But this same argument (it’s not circular when we organize it properly, I’m doing stream of consciousness here while figuring things out) shows that if the relations for a and b are equal, then a and b must have the same order. (And again, we saw an example of this with 2 and 4 in Z6.) Conversely, if a and b have the same order and a=b^k, then it immediately follows that b=a^l, which we can see as follows. Letting the common order be n, if we can show existence of l and m such that kl = mn+1, then b = b^(mn+1) = b^kl = a^l, as desired. But if k and n are relatively prime, then this is immediate from Bezouts lemma. (Conversely, this won’t be possible if k and n aren’t relatively prime.) So we can say that: if a=b^k, a and b both have order n, and k and n are relatively prime, then b=a^l for some l. Thus, if a=b^k, a and b both have order n, and k and n are relatively prime, then the relations by a and by b are equal.
We also have that if the relations by a and by b are equal, then a=b^k for some k and a and b have the same order (call it n.) Can we show further that k and n must be relatively prime? Then, we’d have an alternative if and only if condition. For this case, we also have b = a^l. We also know that for any i less than n, b^i isn’t e, so li can’t be divisible by n. Or, actually, analogous logic: for any i less than n, ki can’t be divisible by n. Now assume for the sake of contradiction that k and n weren’t relatively prime, and that they had a common factor g>1. Then, if i=n/g, definitely greater than 0 and less than n, ki would dw divisible by n, contradiction. Thus, k and n must be relatively prime. So we have so far:
Result. The following are equivalent:
- The relations by a and by b are equal.
- There exist k and l such that a=b^k and b=a^l.
- There exists k such that a=b^k, a and b have the same order, call it n, and k and n are relatively prime.
Let’s try to answer our previous question: for an S that is generatable by different a and b, is the construction defined earlier well-defined depending on S and not a (or b)? In other words (equivalently), if S is formed from a and also formed from b, then are the relations by a and by b equal?

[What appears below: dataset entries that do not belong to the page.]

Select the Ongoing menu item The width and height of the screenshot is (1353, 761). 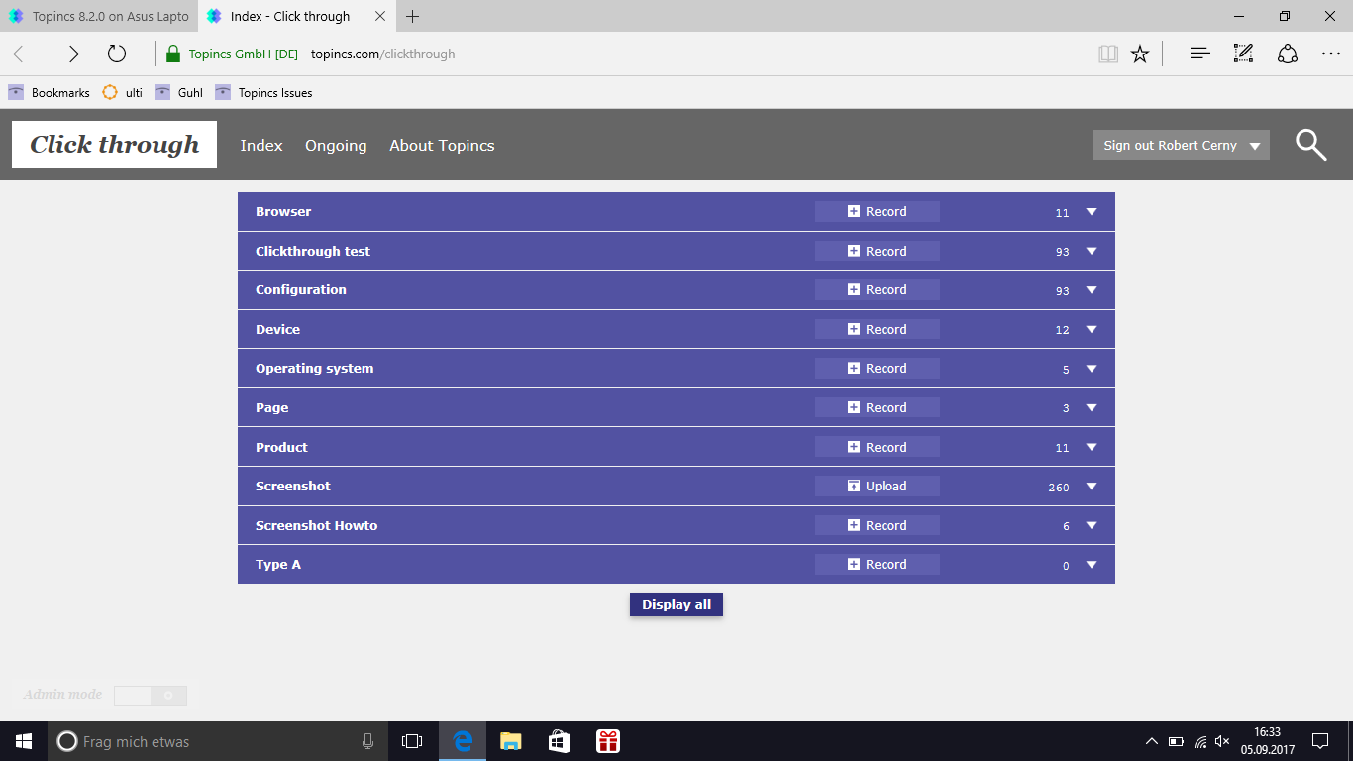coord(336,145)
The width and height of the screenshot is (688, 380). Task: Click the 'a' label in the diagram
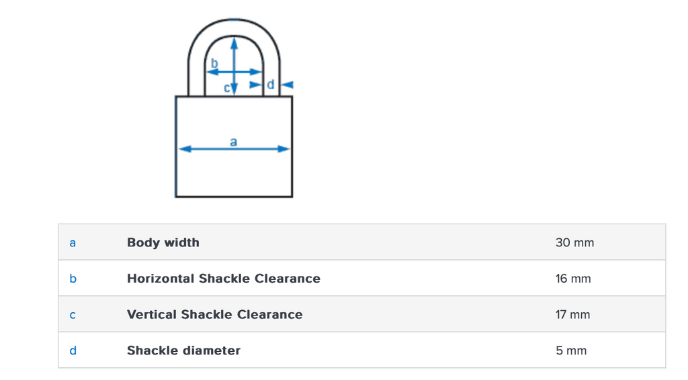pyautogui.click(x=233, y=142)
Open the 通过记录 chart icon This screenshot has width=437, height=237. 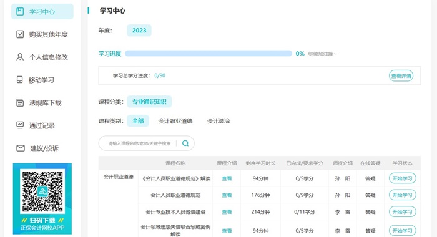20,125
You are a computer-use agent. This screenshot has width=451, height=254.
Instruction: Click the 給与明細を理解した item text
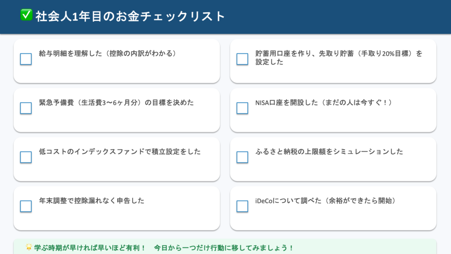pyautogui.click(x=107, y=54)
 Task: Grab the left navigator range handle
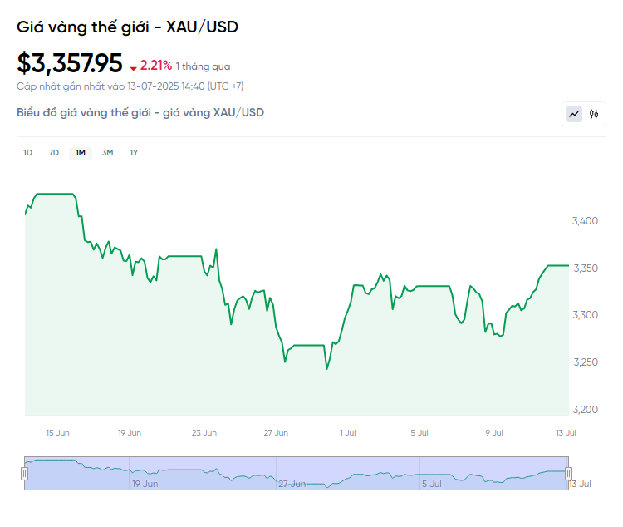pos(24,474)
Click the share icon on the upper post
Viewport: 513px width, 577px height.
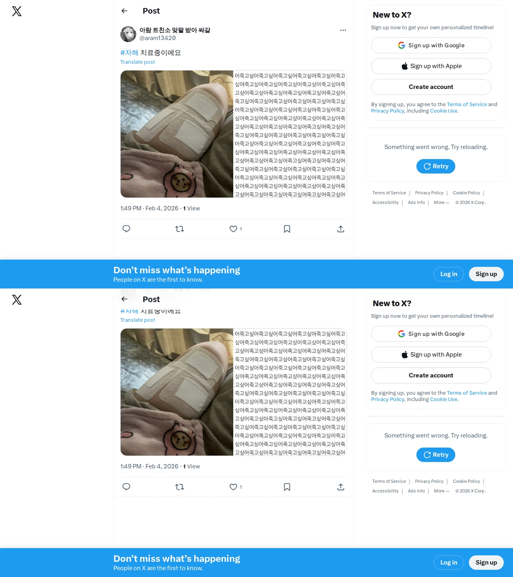coord(341,229)
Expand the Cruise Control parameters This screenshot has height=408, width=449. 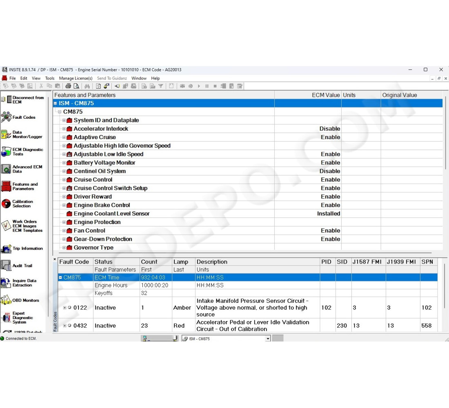(64, 180)
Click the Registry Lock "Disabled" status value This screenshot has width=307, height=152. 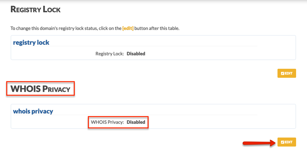136,54
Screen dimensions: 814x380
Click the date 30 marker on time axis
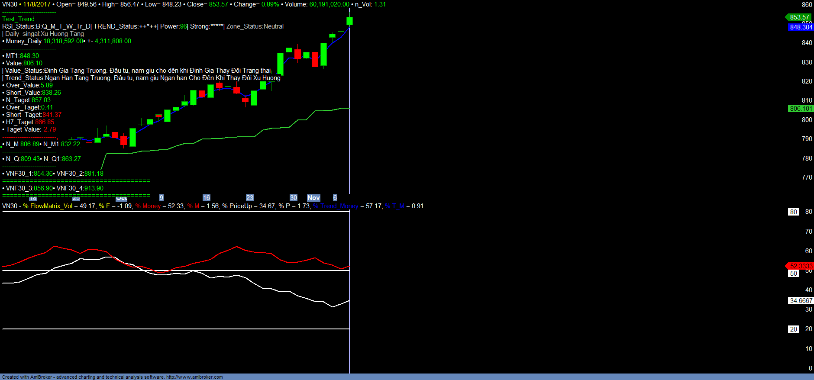(x=294, y=198)
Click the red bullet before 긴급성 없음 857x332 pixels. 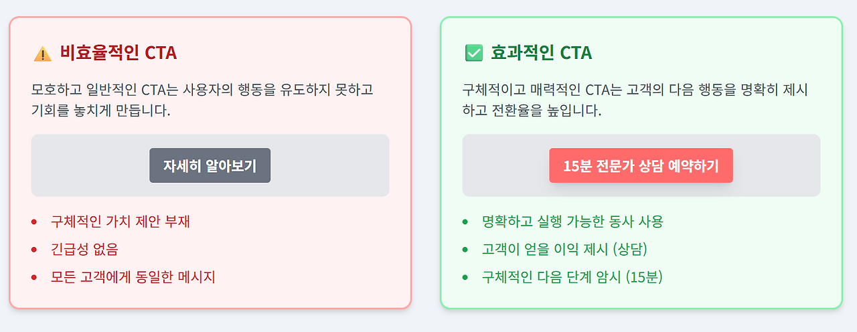click(34, 250)
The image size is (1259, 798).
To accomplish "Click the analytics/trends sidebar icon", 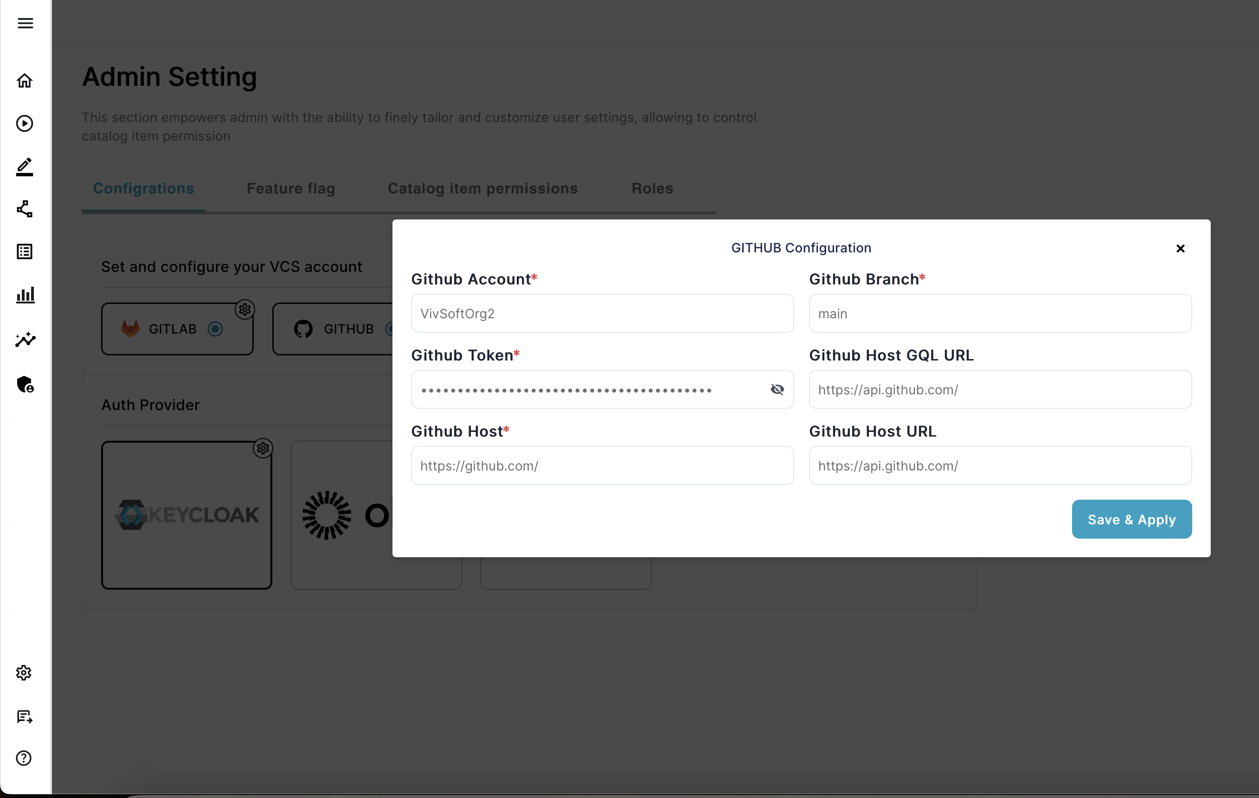I will pyautogui.click(x=26, y=339).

Clearly, if the relations by a and by b are equal, then any S formed from a can also be formed from b and vice versa (so the converse is clear.)
Well, actually, they must be! Say S is formed from a and also formed from b; then, by what we’ve shown so far, a and b must have the same order (which is the order of G divided by the order of S, which as discussed must be an integer.) Let this order be n. We only need to show that a=b^k for some k … actually, that is sufficient by symmetric logic, so we don’t even need to show that k and n are relatively prime. Hmm … can we reduce the if-and-only-if condition further, or have a different one that allows us to take better advantage of the information that a and b must have the same order?
We want to show an alternative condition equivalent to:
- There exists k such that a=b^k, a and b have the same order, call it n, and k and n are relatively prime.
Say a and b have the same order n. There must exist a number k less than n and relatively prime to it.
Or let’s take a different approach to showing well-definedness. Say that we’re forming S from a, so no two elements of S are related by a. We also know that S can be formed from b, so now two elements are related by b. If we can show that no two elements of G are related by a if and only if they are not related by b, then that will show the relations are in fact equal, as desired.
So we know we can construct G from S by forming the equivalence classes of each element in S. Now, say two elements in G aren’t related by a. Then, they must be in different equivalence classes, and in particular different equivalence classes of different elements of S. Say for the sake of contradiction that the two elements of G were related by b. Then, they would be in the same equivalence class, but they’d correspond to the same element of S, contradicting that S can be formed from b in the same way that it was formed from a.
Then, we can use symmetric logic, and we have our desired result!
While this last proof is great and I have the flow, I should probably rewrite it more rigorously for the sake of completeness.
OK, so for any subset S of G that takes a different element from each equivalence class of the relation by a for some a, we can define G wrap S.
What about general subsets? Is that possible? Can we develop a construction that reduces to this for an S of this form, and that also reduces to just the original operation if S is closed under the operation?
It remains to continue this.